Este oficio se lo reserva para sí la Iglesia católica , por varias razones: porque el saber perfecto es el saber “revelado” o católico; porque el saber racional no puede desligarse ni independizarse del teológico; porque el hombre no se basta a sí mismo para realizarse y salvarse: la salvación humana es imposible sin la revelación cristiana; porque la Iglesia católica institucionalmente hablando y en su área de influencia, se ha aliado con el poder, residente casi siempre en la derecha; porque un gobierno socialista proviene de tradición más bien revolucionaria y atea, lo que le hace más incapaz para formular leyes moralmente justas.

Tercera: Las realidades humanas no son admitidas en su autonomía y valor

Y, finalmente, la historia vivida, larga historia, demuestra que esa mentalidad católica, hasta el Vaticano II, no fue capaz de reconocer la inviolable autonomía y dignidad de las realidades terrenas. La Iglesia ejerció siempre una superior tutela y de ahí surge ahora espontánea la misma tendencia. No se ha liberado de ella, la añora y, al perderla, cree que el mundo se precipita a la ruina.

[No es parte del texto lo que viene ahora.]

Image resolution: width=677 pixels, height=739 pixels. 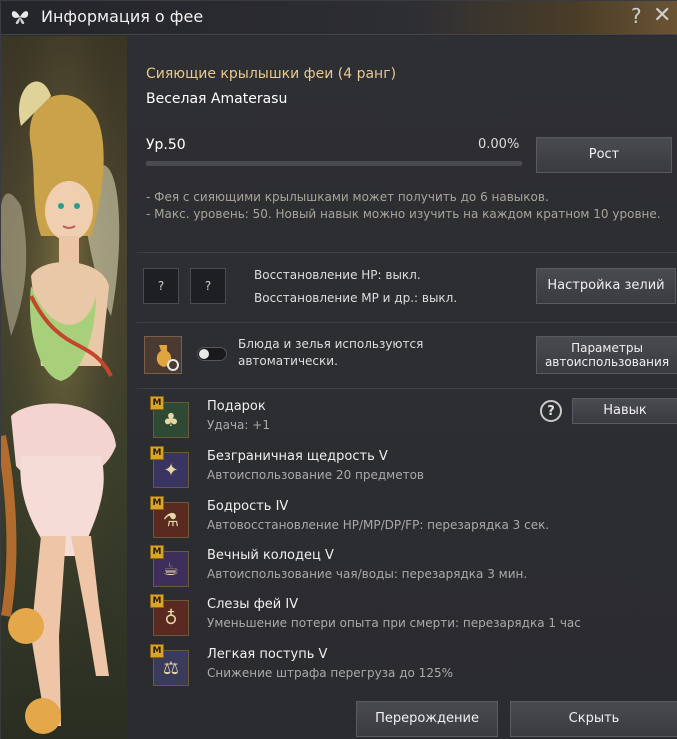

En vez de admitir como natural los cambios legítimos del mundo moderno y de nuestra época, de admitir la emancipación ocurrida en tantos y tantos lugares como fruto de la racionalidad, de la justicia y de la solidaridad humanas; en vez de adaptarse y colaborar, como prescribe el Vaticano II, con los nobles anhelos, propósitos y metas de la sociedad actual, persiste en hacer valer su imperialismo religioso de antaño y en no admitir ni tratar evangélicamente la realidad maravillosa pero débil y pecadora al mismo tiempo del ser humano.

En todo caso, el hombre es libre, tiene derecho a equivocarse, y no se lo puede entender, en buena teología católica, como perdido y constitutivamente corrupto, viéndose constreñido a buscar fuera de sí la liberación y salvación.

Sí que se puede, y ojalá sea el nuevo camino, partir de lo que a todos nos une y añadir entonces en diálogo, como oferta de una mayor plenitud posible, lo que las religiones, y entre ellas la católica, proponen como programa de realización y felicidad.